> _Exercise_:
Copy these rows word for word, leaving the pictures out of your answer.

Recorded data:

····················

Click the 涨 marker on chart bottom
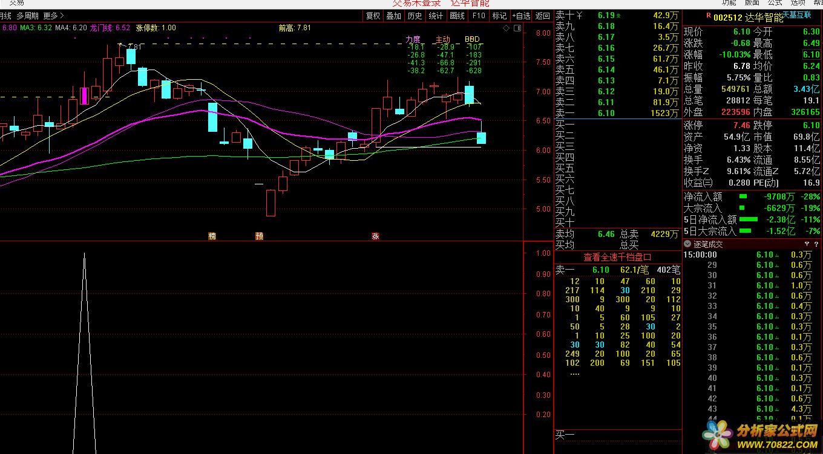Image resolution: width=823 pixels, height=454 pixels. tap(375, 236)
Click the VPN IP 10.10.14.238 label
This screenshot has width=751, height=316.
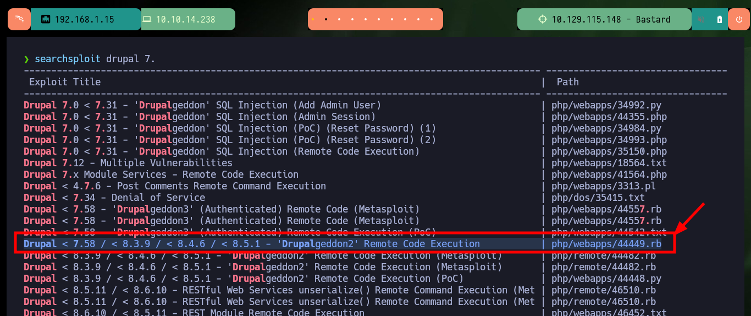click(186, 19)
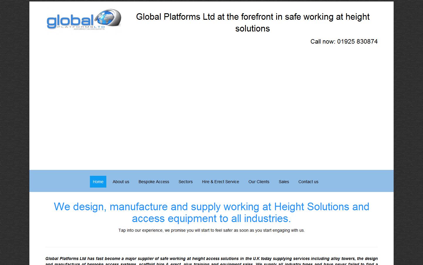Navigate to Bespoke Access
Viewport: 423px width, 265px height.
click(154, 182)
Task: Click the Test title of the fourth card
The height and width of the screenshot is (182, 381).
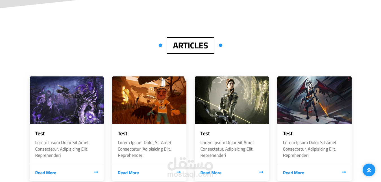Action: tap(288, 134)
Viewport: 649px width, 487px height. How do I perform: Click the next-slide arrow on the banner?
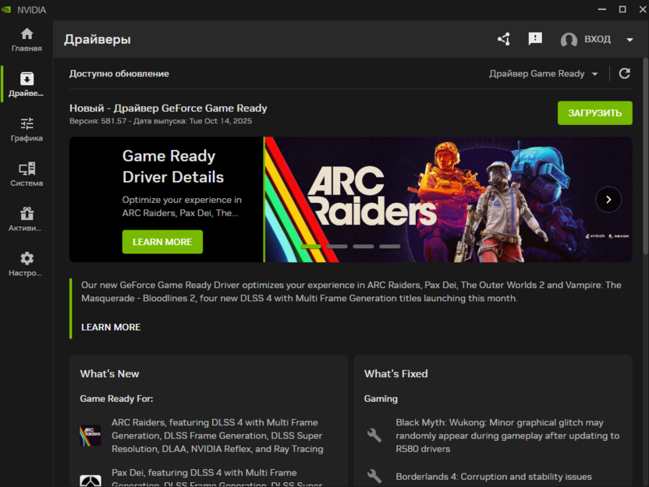(x=608, y=199)
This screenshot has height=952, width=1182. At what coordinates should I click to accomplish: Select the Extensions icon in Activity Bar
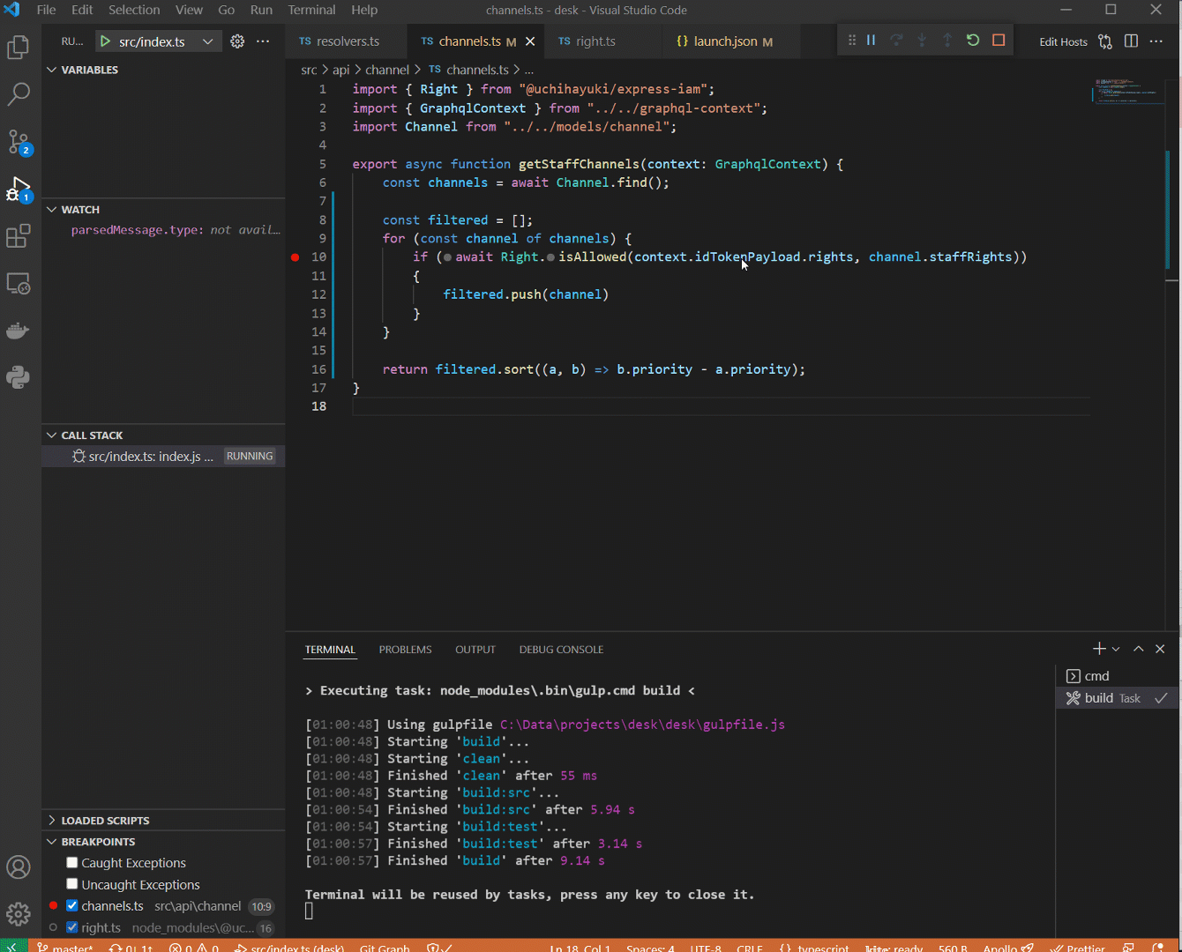[19, 235]
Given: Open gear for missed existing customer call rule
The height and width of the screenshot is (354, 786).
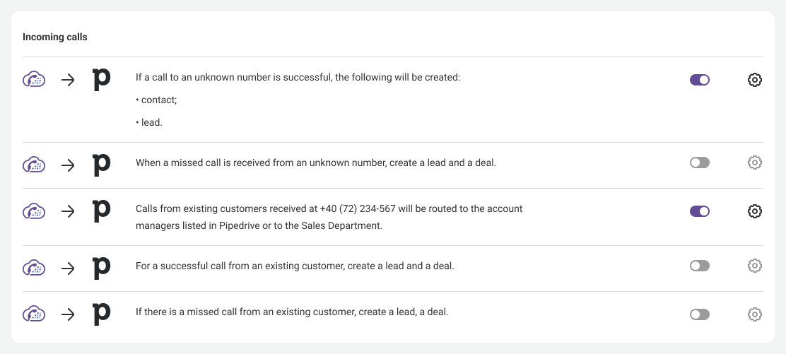Looking at the screenshot, I should point(754,314).
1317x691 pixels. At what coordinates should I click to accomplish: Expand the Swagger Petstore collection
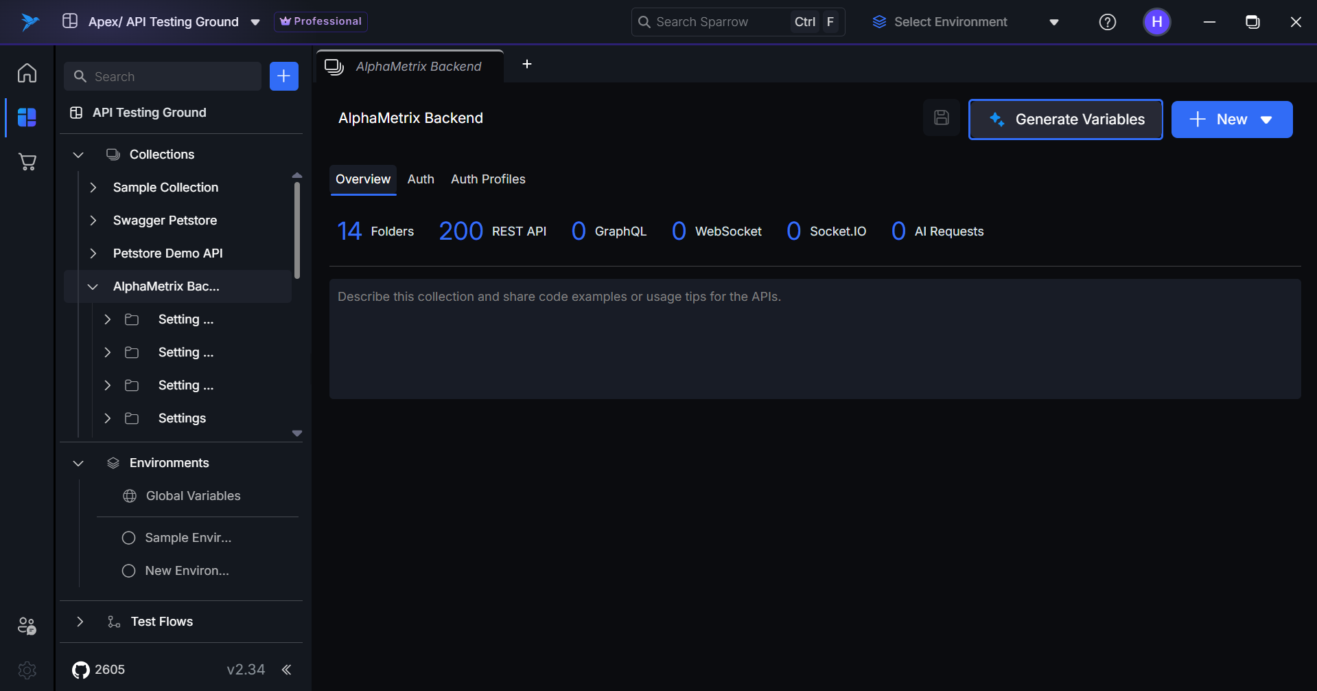(93, 220)
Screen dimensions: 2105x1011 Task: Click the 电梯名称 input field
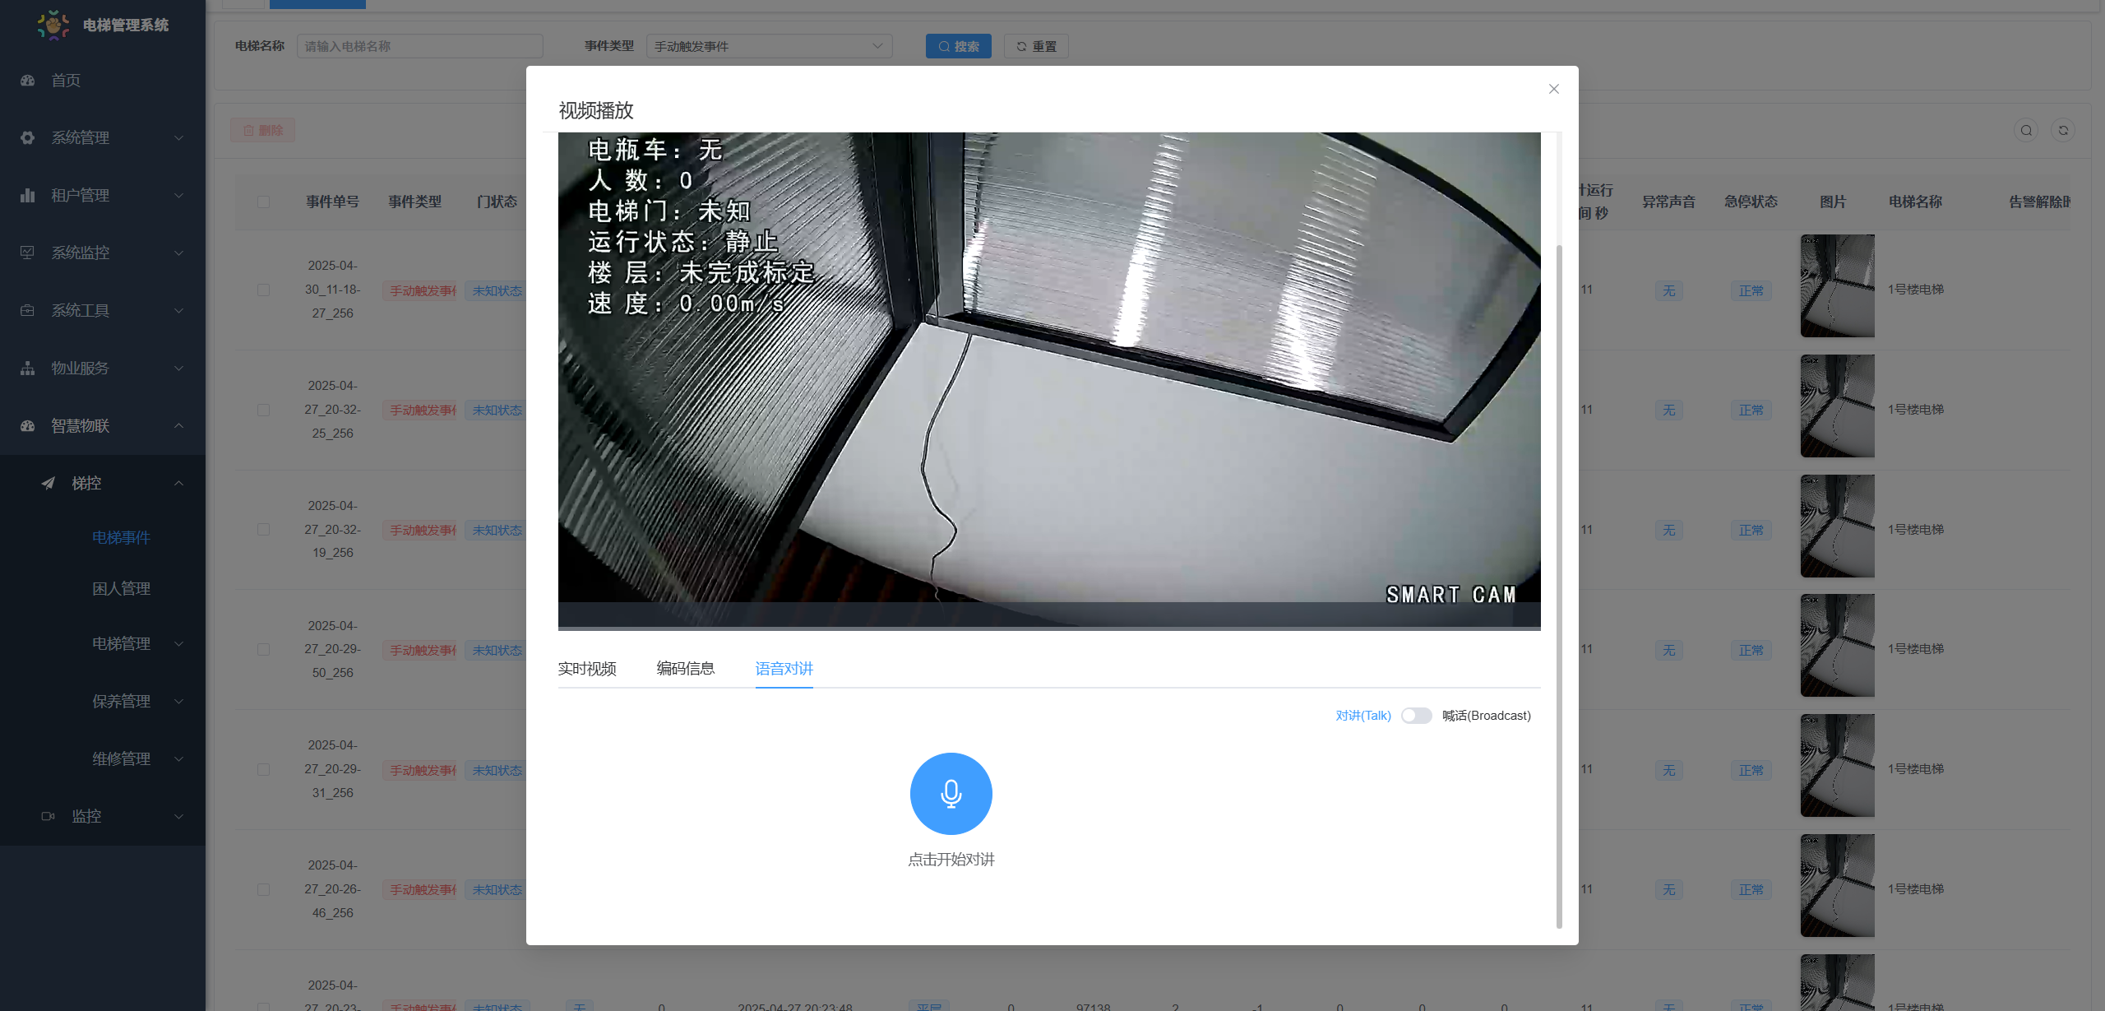pos(419,46)
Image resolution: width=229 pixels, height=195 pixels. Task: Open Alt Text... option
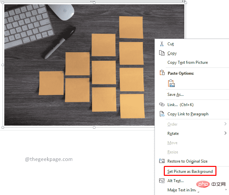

····················

> _In response_:
Click the 涨 marker on chart bottom
Image resolution: width=823 pixels, height=454 pixels. tap(375, 236)
Click the VPN IP 10.10.14.238 label
This screenshot has width=751, height=316.
click(186, 19)
Navigate to Bespoke Access
Viewport: 423px width, 265px height.
click(154, 182)
Task: Click the Test title of the fourth card
The height and width of the screenshot is (182, 381).
Action: tap(288, 134)
Viewport: 649px width, 487px height. How do I perform: Click the next-slide arrow on the banner?
(x=608, y=199)
This screenshot has height=952, width=1182. At what coordinates should I click to accomplish: Select the Extensions icon in Activity Bar
[19, 235]
Given: Open gear for missed existing customer call rule
The height and width of the screenshot is (354, 786).
Looking at the screenshot, I should point(754,314).
1317x691 pixels. At what coordinates should I click to accomplish: Expand the Swagger Petstore collection
(93, 220)
Screen dimensions: 2105x1011 Task: Click the 电梯名称 input field
pos(419,46)
Image resolution: width=229 pixels, height=195 pixels. Task: Open Alt Text... option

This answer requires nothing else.